Monika Bütler, Honorarprofessorin für Wirtschaftspolitik
Dies empfinden viele Menschen als ungerecht im Vergleich zu ähnlich gestellten Leuten, die nichts gespart haben. Die Finanzierung durch EL erzeugt somit im mittleren Einkommensbereich Anreize, kein Vermögen aufzubauen, oder dieses rechtzeitig zu verbrauchen oder zu verschenken - wobei der Gesetzgeber hier klare Grenzen setzt. Wie so oft entsteht ein Zielkonflikt zwischen sozialer Gerechtigkeit und der Kosteneffizienz des Systems.
In der politischen Diskussion taucht immer wieder die Idee einer obligatorischen Pflegeversicherung auf. Wäre das ein sinnvoller Schritt – oder würden Sie eher auf gezielte staatliche Unterstützung und mehr individuelle Eigenverantwortung setzen?
Mit den Ergänzungsleistungen zur AHV hat die Schweiz bereits heute eine implizite Form einer bedarfsorientierten Pflegeversicherung. Das scheint politisch so gewollt. Ob dies die beste Lösung ist, steht auf einem anderen Blatt. Klar ist, dass eine individuelle Vorsorge nur dann funktionieren kann, wenn sie stark incentiviert wird und/oder obligatorisch ist. Ziel sollte es sein, dass diejenigen, die finanziell selbst vorsorgen könnten, dies auch tun. Eine Möglichkeit wäre, ein Teil des angesparten Kapitals in der zweiten Säule - oberhalb einer noch zu definierenden Grenze - für die Finanzierung der Pflegeleistungen zu reservieren.
Angesichts der alternden Bevölkerung drohen die Pflegekosten künftig stark zu steigen. Wie kann ein neuer Generationenvertrag aussehen, der die Lasten fair verteilt und die Finanzierung der Langzeitpflege langfristig sichert?
Ein wichtiger Teil des impliziten Generationenvertrags ist, dass Transfers von den Jungen zu den Alten vor allem denjenigen Menschen zugutekommen, die selbst weniger vorsorgen können.
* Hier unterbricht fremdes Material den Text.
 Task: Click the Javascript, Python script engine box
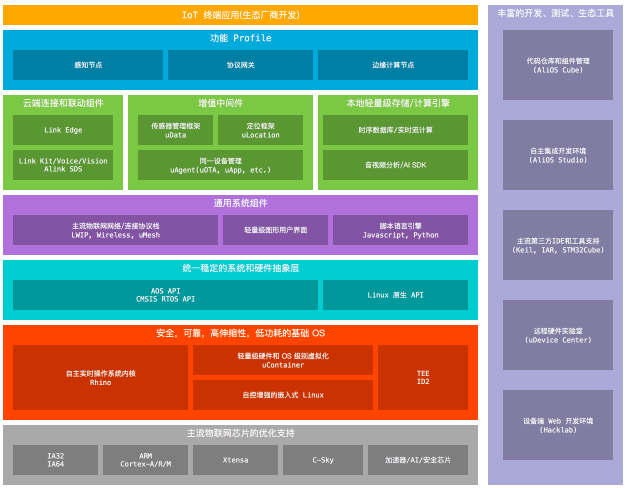click(x=400, y=230)
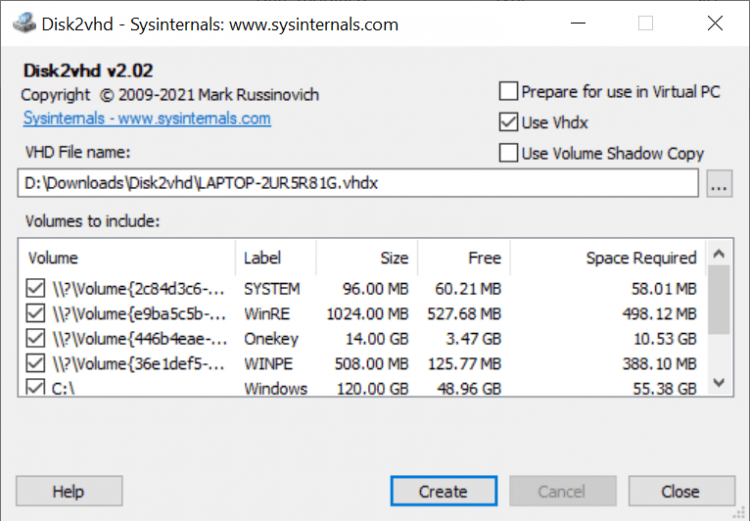Open the Sysinternals website link
Image resolution: width=750 pixels, height=521 pixels.
[146, 118]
Die Zielgenauigkeit der Transfers leidet stark unter Leistungen mit der Giesskanne, wie zum Beispiel die 13. AHV Rente. In dieser Hinsicht schneidet die teilweise Finanzierung der Pflegeleistungen über die EL nicht schlecht ab. Idealerweise sollte diese ergänzt werden durch ein Versicherungselement für die mittleren und hohen Einkommen.
Sie betonen oft die Bedeutung der Eigenverantwortung. Halten Sie es für realistisch, dass Menschen frühzeitig und freiwillig für ein so ungewisses Risiko wie Langzeitpflege vorsorgen – oder braucht es regulatorische Anstösse?
Die Menschen sind sehr unterschiedlich, einige sorgen sich schon sehr früh um die finanzielle Situation in Alter, die meisten hingegen eher nicht. Einerseits, weil das hohe Alter sehr weit weg ist. Andererseits, weil wir uns gewohnt sind, dass der Staat die Versicherung gegen die grossen Lebensrisiken weitgehend organisiert oder mindestens reguliert. Ich halte es deswegen und wegen der verfassungsmässig garantierten Existenzsicherung als unvermeidbar, dass es regulatorische Vorgaben für die Langzeitpflege geben muss. Dennoch: diese sollten so ausgestaltet sein, dass die eigene Vorsorge incentiviert oder mindestens nicht bestraft wird. Und so sehr ich mich für eine bessere finanzielle Bildung einsetze, so wenig glaube ich, dass sie zur Lösung des Problems beitragen kann.